Diabetes Insipidus (DI)

A disorder of water metabolism with excessive dilute urine and thirst

Definition

Diabetes Insipidus (DI) is a rare disorder of water metabolism characterized by deficient production (central DI) or renal resistance (nephrogenic DI) to antidiuretic hormone (ADH/vasopressin). It results in large volumes of dilute urine and intense thirst.

Types

  • Central DI: Pituitary ADH deficiency, such as trauma, tumor, surgery.
  • Nephrogenic DI: Renal tubule resistance, such as lithium toxicity, hypercalcemia, hypokalemia.

Signs and Symptoms

Polyuria (3 to 20 L/day), polydipsia, dilute urine (specific gravity less than 1.005), elevated serum osmolality (>295), hypernatremia, dehydration, fatigue, weight loss.

Treatment

Central DI: Desmopressin (DDAVP) nasal spray, SC, or oral.

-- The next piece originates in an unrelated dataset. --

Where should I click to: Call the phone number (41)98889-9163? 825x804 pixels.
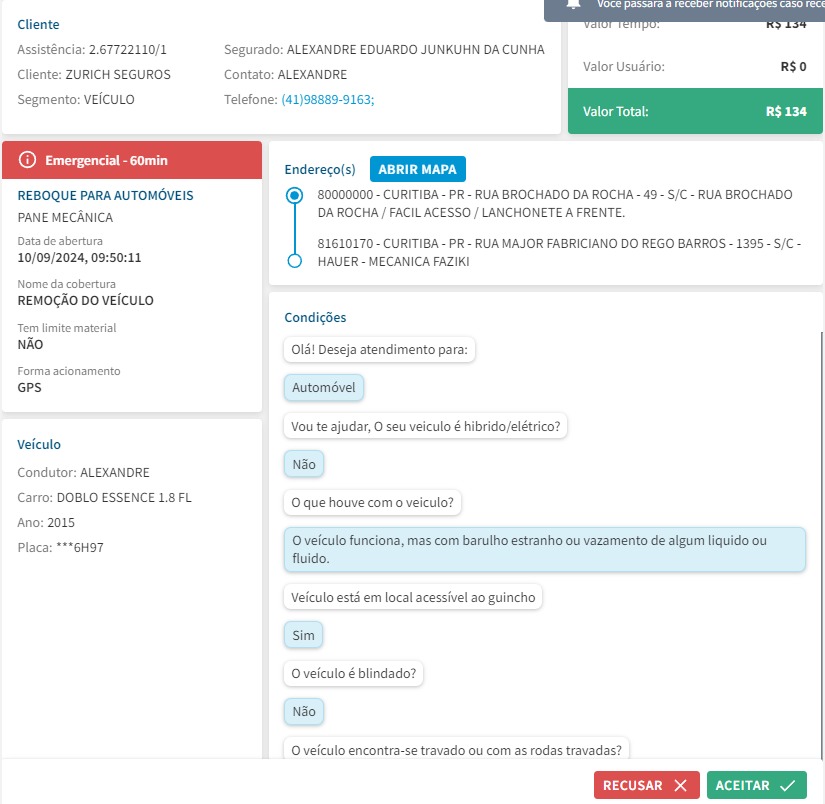point(327,100)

Nephrogenic DI: Address underlying cause; thiazide diuretic paradoxically reduces urine output.

Nursing Interventions

Strict I&O, daily weights, monitor urine specific gravity and serum sodium, encourage fluid intake to match output if patient is alert. Educate on DDAVP administration. Contrast DI (LOW ADH, diluted urine) with SIADH (HIGH ADH, concentrated urine, low serum sodium).

NCLEX Relevance

High-yield cue: polyuria + low urine specific gravity + hypernatremia = DI.